Milllii Sat 04-Jul-15 15:08:06

I think that appearing to detach from him and appear strong and telling him that as he feels nothing that you are now over and he is to stop dropping in whenever he feels like it is what people are advising. By showing/shocking him into waking up and seeing that he could lose you is a good step. He shouldn't see you as just waiting for him. If you want him to see the new you then start being her. Yes many women in your situation have turned things around and gone on to have a better relationship with the husband falling back in love with their wives. It's a long road though.

BloodontheTracks Sat 04-Jul-15 15:16:41

You are tremendously disempowered in this situation and it must be awful for you. I am so sorry.

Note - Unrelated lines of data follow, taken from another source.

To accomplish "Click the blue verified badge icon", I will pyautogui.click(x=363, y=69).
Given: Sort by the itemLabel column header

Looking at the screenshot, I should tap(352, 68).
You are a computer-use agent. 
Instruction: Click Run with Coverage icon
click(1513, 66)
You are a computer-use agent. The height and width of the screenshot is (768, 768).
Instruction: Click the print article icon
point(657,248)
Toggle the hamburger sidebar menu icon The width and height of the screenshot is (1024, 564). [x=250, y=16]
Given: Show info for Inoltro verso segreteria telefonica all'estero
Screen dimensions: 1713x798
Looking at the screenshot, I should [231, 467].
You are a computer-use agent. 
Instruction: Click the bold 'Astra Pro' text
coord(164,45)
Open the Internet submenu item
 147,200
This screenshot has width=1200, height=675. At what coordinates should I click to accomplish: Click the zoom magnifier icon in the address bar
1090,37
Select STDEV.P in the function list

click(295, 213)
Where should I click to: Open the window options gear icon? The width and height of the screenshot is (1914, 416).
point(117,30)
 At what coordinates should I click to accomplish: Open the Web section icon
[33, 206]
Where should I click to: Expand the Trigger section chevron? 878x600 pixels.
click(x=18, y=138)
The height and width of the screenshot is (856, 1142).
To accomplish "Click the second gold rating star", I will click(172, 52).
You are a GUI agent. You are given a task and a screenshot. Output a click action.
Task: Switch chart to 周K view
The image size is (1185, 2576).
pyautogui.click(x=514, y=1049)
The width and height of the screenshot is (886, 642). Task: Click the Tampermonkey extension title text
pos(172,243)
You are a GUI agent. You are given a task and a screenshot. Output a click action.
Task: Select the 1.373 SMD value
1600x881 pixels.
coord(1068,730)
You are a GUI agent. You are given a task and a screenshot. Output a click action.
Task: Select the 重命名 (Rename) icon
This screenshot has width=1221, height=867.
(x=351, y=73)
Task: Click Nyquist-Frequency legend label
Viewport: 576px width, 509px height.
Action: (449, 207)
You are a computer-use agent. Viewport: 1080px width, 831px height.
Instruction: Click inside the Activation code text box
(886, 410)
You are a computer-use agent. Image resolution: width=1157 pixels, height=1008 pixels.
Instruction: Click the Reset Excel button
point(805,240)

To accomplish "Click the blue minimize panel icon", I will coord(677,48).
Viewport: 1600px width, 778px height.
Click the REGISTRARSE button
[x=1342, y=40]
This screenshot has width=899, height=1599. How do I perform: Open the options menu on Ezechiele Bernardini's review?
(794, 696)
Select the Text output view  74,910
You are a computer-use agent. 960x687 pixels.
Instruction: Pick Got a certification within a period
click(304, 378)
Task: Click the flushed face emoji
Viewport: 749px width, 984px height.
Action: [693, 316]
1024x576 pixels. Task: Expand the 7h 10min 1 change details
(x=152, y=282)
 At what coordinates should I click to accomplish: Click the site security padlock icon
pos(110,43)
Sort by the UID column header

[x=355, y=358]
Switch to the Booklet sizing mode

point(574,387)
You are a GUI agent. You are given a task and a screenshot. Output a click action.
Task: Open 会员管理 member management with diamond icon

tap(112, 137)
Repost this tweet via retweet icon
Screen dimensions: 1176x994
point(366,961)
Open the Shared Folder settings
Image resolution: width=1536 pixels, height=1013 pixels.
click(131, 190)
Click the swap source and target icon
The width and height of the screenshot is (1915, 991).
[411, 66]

The reality is that yes he has moved out probably because he has been engaged in an affair with this woman and is minimising the extent of it so as not to 'hurt' you. Yes it does not make sense he would choose to do this otherwise. I would suggest that you get to the truth in order to decide what it is you really want to do.

You are in danger of being made to feel that you have been a bad partner and driven him away when the reality is that he has fallen for someone else and it trying to extricate himself from him marriage with the best possible, most flattering view of himself. Alternatively and alongside, he will also be seeing if you 'fight for him' and make it worth his while to choose you over the OW in the meantime by being more attentive, sexual and malleable. This will lead to an erosion of your own self-respect and, if he has fallen in love with OW, will be pointless anyway since he won't give her up unless forced.

You are in a very vulnerable position and you need to understand that you will not be hearing the full truth from him yet and you need to surround yourself with real life friend and supporters to get through this. I would also consider talking to the OW to burst this bubble. You taking full responsibility for the affair is not going to help. You are being forced into the pick me dance and you are basically 'pitching' to your unfaithful husband the advantages of being with you. You are worth more than that.

BloodontheTracks Sat 04-Jul-15 15:22:44

You were in a depression because your partner was having an affair. Not the other way around. As many people have said before me, people don't cheat because they are not getting enough from the relationship, often they cheat because they are not GIVING ENOUGH to the relationship. We innately value those things that we are most invested in. When people aren't that invested, they value something less, and they treat it poorly. I would sit down and think hard about how much your partner has been giving to you over this last year.

And swearing on children's lives? Heard it a million times. I'm afraid. Cheaters learn from loss and consequence. You know what they learn? No one actually comes round and kills the kids.

purplesprings Sat 04-Jul-15 15:29:44

Start building an independent life for yourself. Use him as a babysitter while you do some activities that you'be either stopped doing because of the dc, dh not being interested in or ones that you've always fancied. (This doesn't include dating other people ) You'll get a new sense of self, some self confidence and more enjoyment out of life.

That'll give dh a wake-up call and you avoid the pick me dance. If he does start talking about getting back together you'll have a better idea whether that's still what you want.